It was also pointed out that the practice of opening the fast by the sound of the Azaan during Ramzan is an Islamic tradition prevailing since the time immemorial. They further said that no religious congregation was taking place in mosques.
The bench, however, noted that while a Muezzin or an Imam can be allowed to recite Azaan from the minarets of the mosques through human voice, use of loudspeakers cannot be permitted.
The Court asserted there is no such religious order which prescribes that Azaan can be recited only through loud-speakers or by any amplifiers.
"The use of microphone is a practice developed by someone and not by the Prophet or his main disciples, and which was not there in the past, and that the microphone is of recent origin and accordingly it could not be said that the use of microphone and loud-speaker is essential and integral part of the Azaan," added the bench.

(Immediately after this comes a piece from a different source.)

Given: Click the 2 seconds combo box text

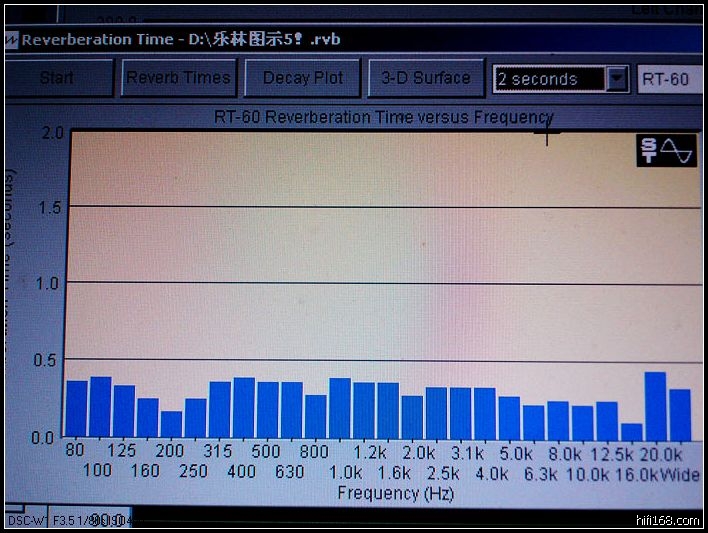Looking at the screenshot, I should (549, 79).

It added: "Traditionally and according to the religious order, Azaan has to be recited by the Imam or the person in-charge of the mosques through their own voice. Right to religion, by no stretch of imagination, ought to be practised, professed and propagated saying that microphone has become an essential part of the religion."
The High Court this held the restrictions on use of loudspeakers as valid and reasonable.
"It is held that Azaan may be an essential and integral part of Islam but recitation of Azaan through loud-speakers or other sound amplifying devices cannot be said to be an integral part of the religion," concluded the court.